Contrariamente a los pronósticos sobre su desaparición, la agenda ESG no pierde terreno, sino que se transforma. Se está produciendo un desplazamiento desde el ecologismo histérico al estilo de Greta Thunberg hacia una gestión racional de los recursos naturales. ¿Dónde están ahora aquellos partidos ‘verdes’ que marcaban la pauta en Berlín hace apenas unos años? Su peso político en Alemania se desplomó en cuanto los ciudadanos recibieron las facturas de la calefacción.

Precisamente por eso, la apuesta se centra en el desarrollo de los sistemas de almacenamiento de energía: en Estados Unidos, su capacidad instalada se disparó de 1,5 a 25 GW en pocos años. La demanda de baterías de iones de litio y de tecnologías poslitio crece de forma exponencial y Rusia, al poner en marcha proyectos nacionales para desarrollar sus propios sistemas de almacenamiento, se incorpora a esta tendencia y reduce su dependencia de las importaciones.

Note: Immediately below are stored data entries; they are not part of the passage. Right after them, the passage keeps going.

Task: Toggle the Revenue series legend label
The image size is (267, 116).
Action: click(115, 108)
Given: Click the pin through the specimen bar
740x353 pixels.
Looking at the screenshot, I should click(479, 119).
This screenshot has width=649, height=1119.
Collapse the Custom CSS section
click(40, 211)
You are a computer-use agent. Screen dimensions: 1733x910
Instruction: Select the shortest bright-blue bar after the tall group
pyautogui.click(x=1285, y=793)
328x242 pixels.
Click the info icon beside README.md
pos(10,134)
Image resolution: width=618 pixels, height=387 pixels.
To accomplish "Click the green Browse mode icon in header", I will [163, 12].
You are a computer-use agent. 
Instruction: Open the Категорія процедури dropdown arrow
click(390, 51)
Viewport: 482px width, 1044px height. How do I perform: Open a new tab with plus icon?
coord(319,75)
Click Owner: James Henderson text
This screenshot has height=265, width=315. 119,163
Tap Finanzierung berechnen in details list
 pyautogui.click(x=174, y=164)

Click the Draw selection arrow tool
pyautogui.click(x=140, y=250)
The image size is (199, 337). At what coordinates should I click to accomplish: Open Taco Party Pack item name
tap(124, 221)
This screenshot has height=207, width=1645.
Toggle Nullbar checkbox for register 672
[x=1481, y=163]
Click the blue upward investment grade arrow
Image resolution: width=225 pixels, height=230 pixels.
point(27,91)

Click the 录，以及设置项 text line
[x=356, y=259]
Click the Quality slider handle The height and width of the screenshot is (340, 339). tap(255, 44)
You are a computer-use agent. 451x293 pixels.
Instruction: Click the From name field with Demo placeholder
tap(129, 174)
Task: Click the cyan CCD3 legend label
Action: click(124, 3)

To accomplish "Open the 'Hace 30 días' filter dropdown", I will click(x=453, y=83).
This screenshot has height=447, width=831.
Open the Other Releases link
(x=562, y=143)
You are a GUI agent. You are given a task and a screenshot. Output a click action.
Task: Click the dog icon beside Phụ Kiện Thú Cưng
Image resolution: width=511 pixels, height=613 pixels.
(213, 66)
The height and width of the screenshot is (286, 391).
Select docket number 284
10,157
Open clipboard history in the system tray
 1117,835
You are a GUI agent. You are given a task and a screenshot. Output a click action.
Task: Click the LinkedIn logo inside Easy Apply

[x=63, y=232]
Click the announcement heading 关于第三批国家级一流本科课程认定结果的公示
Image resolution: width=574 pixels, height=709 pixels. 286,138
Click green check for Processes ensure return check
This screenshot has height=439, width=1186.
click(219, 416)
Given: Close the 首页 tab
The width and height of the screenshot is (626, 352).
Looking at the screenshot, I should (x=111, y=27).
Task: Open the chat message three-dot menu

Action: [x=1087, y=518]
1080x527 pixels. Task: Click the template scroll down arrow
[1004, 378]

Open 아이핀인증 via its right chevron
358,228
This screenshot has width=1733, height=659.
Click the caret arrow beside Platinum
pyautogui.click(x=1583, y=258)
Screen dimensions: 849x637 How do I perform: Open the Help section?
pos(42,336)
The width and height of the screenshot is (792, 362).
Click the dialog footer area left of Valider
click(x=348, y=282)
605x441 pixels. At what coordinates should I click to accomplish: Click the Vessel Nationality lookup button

La era de las crisis energéticas no acabó con la energía alternativa; la curó. Los aerogeneradores y los paneles solares dejan de ser un eslogan político de las élites europeas: se trata de una transformación dolorosa, teniendo en cuenta la propaganda de los últimos años, y a Europa le resultará, por decirlo suavemente, muy difícil. Mientras el resto del mundo crea y moderniza la infraestructura de las energías renovables, la Unión Europea se ve obligada a explicar a sus ciudadanos este cambio de rumbo, con el riesgo de provocar crisis políticas y frenar el progreso.

Por Gleb Prostakov, analista empresarial.